> **What this task involves**: Every record that follows needs to be written out again, exactly.

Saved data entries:
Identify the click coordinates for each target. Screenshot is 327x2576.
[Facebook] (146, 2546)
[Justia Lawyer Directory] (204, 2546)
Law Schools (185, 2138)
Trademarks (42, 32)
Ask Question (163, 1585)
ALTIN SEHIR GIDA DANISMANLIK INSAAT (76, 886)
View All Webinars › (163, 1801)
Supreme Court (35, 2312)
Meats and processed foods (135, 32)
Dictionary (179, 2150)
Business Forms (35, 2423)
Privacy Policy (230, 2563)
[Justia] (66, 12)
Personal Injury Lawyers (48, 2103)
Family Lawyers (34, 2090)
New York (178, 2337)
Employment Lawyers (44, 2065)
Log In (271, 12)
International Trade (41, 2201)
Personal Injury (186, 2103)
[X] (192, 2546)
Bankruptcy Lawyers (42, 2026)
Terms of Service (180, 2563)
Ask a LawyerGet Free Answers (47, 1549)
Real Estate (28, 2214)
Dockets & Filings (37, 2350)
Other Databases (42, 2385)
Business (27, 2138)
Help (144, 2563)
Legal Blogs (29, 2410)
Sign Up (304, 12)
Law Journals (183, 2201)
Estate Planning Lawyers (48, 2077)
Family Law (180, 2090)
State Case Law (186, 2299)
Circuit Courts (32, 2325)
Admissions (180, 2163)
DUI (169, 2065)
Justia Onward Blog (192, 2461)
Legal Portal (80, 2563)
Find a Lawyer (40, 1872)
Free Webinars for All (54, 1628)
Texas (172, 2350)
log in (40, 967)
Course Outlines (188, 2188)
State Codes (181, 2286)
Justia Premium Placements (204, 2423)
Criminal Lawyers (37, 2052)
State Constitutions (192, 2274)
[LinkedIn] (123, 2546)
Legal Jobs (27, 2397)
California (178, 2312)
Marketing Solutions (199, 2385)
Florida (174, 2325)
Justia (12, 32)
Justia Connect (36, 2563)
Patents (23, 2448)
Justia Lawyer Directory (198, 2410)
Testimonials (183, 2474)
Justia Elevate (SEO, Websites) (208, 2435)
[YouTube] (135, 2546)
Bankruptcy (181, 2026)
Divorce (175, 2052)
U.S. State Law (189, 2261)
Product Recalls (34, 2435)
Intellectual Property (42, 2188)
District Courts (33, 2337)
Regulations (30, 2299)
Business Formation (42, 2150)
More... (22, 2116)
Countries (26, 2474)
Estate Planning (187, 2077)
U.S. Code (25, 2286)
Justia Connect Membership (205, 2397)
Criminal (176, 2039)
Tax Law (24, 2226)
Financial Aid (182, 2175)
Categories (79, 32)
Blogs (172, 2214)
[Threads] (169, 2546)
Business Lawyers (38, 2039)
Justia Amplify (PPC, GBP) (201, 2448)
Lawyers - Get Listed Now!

> **Solution**:
Identify the click coordinates for each target. Screenshot is 327x2576.
[Facebook] (146, 2546)
[Justia Lawyer Directory] (204, 2546)
Law Schools (185, 2138)
Trademarks (42, 32)
Ask Question (163, 1585)
ALTIN SEHIR GIDA DANISMANLIK INSAAT (76, 886)
View All Webinars › (163, 1801)
Supreme Court (35, 2312)
Meats and processed foods (135, 32)
Dictionary (179, 2150)
Business Forms (35, 2423)
Privacy Policy (230, 2563)
[Justia] (66, 12)
Personal Injury Lawyers (48, 2103)
Family Lawyers (34, 2090)
New York (178, 2337)
Employment Lawyers (44, 2065)
Log In (271, 12)
International Trade (41, 2201)
Personal Injury (186, 2103)
[X] (192, 2546)
Bankruptcy Lawyers (42, 2026)
Terms of Service (180, 2563)
Ask a LawyerGet Free Answers (47, 1549)
Real Estate (28, 2214)
Dockets & Filings (37, 2350)
Other Databases (42, 2385)
Business (27, 2138)
Help (144, 2563)
Legal Blogs (29, 2410)
Sign Up (304, 12)
Law Journals (183, 2201)
Estate Planning Lawyers (48, 2077)
Family Law (180, 2090)
State Case Law (186, 2299)
Circuit Courts (32, 2325)
Admissions (180, 2163)
DUI (169, 2065)
Justia Onward Blog (192, 2461)
Legal Portal (80, 2563)
Find a Lawyer (40, 1872)
Free Webinars for All (54, 1628)
Texas (172, 2350)
log in (40, 967)
Course Outlines (188, 2188)
State Codes (181, 2286)
Justia Premium Placements (204, 2423)
Criminal Lawyers (37, 2052)
State Constitutions (192, 2274)
[LinkedIn] (123, 2546)
Legal Jobs (27, 2397)
California (178, 2312)
Marketing Solutions (199, 2385)
Florida (174, 2325)
Justia (12, 32)
Justia Connect (36, 2563)
Patents (23, 2448)
Justia Lawyer Directory (198, 2410)
Testimonials (183, 2474)
Justia Elevate (SEO, Websites) (208, 2435)
[YouTube] (135, 2546)
Bankruptcy (181, 2026)
Divorce (175, 2052)
U.S. State Law (189, 2261)
Product Recalls (34, 2435)
Intellectual Property (42, 2188)
District Courts (33, 2337)
Regulations (30, 2299)
Business Formation (42, 2150)
More... (22, 2116)
Countries (26, 2474)
Estate Planning (187, 2077)
U.S. Code (25, 2286)
Justia Connect Membership (205, 2397)
Criminal (176, 2039)
Tax Law (24, 2226)
Financial Aid (182, 2175)
Categories (79, 32)
Blogs (172, 2214)
[Threads] (169, 2546)
Business Lawyers (38, 2039)
Justia Amplify (PPC, GBP) (201, 2448)
Lawyers - Get Listed Now!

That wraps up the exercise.